§ **Problem to work on**:
Copy out the records from the line containing "Given: Click the 小程序业务 link icon" through the line containing "Looking at the", both lines included, leaving out the pictures.

§ **Provided entries**:
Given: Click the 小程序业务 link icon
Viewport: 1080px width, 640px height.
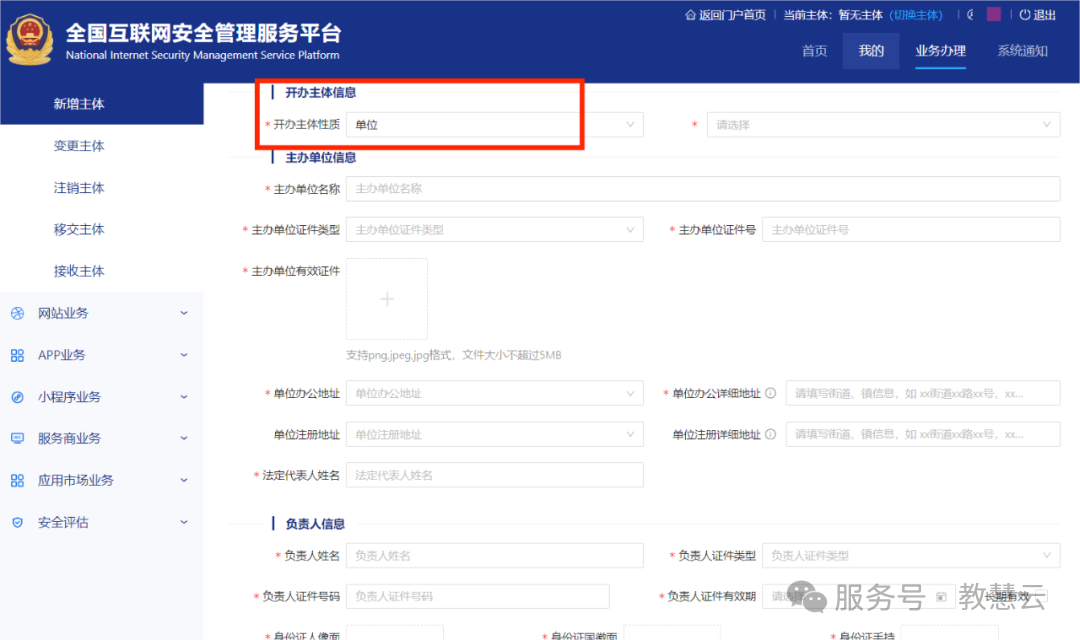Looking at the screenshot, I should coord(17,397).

* * *

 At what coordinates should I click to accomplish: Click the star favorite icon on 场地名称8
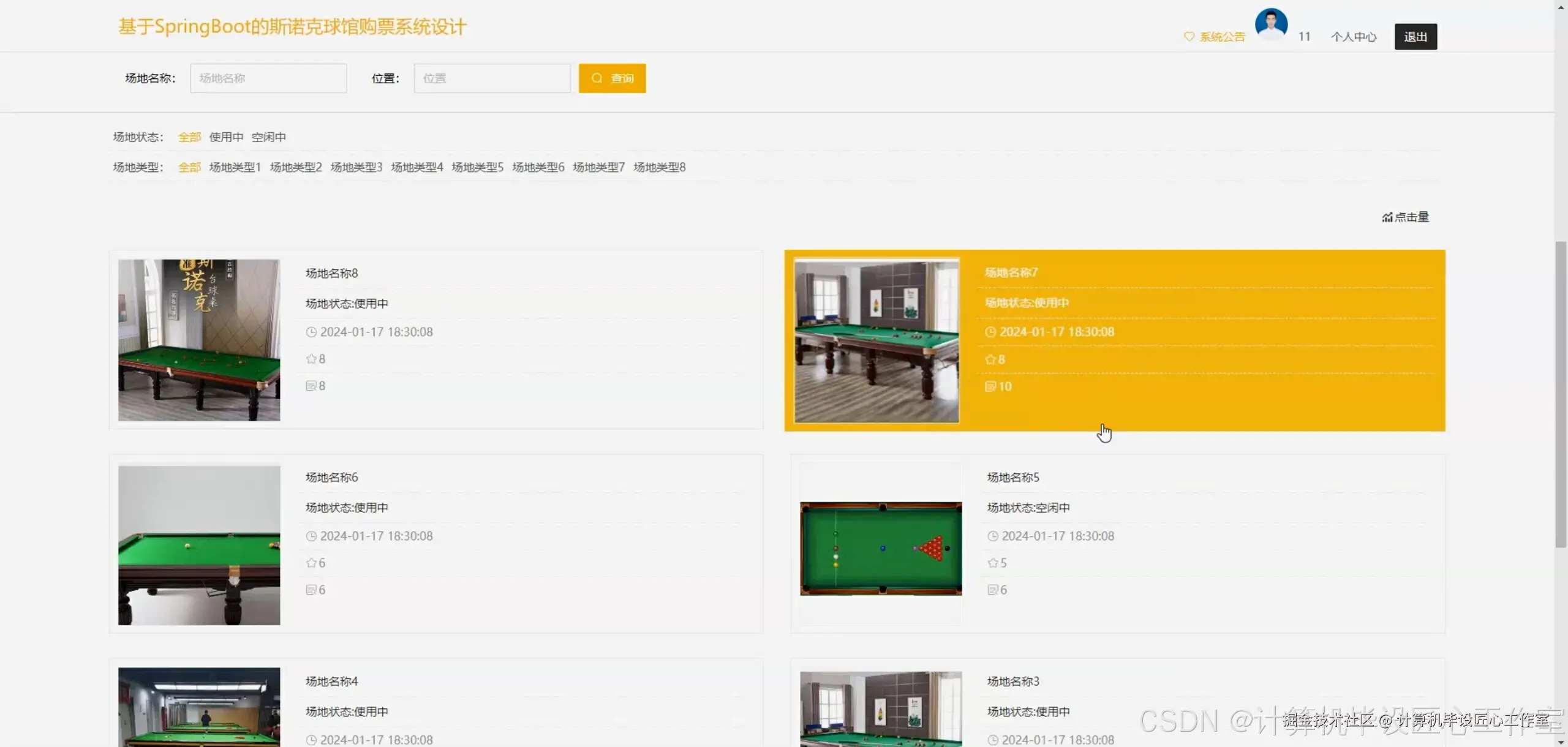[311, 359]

§ **Response to the task**:
Given: Click the 小程序业务 link icon
Viewport: 1080px width, 640px height.
Looking at the screenshot, I should coord(17,397).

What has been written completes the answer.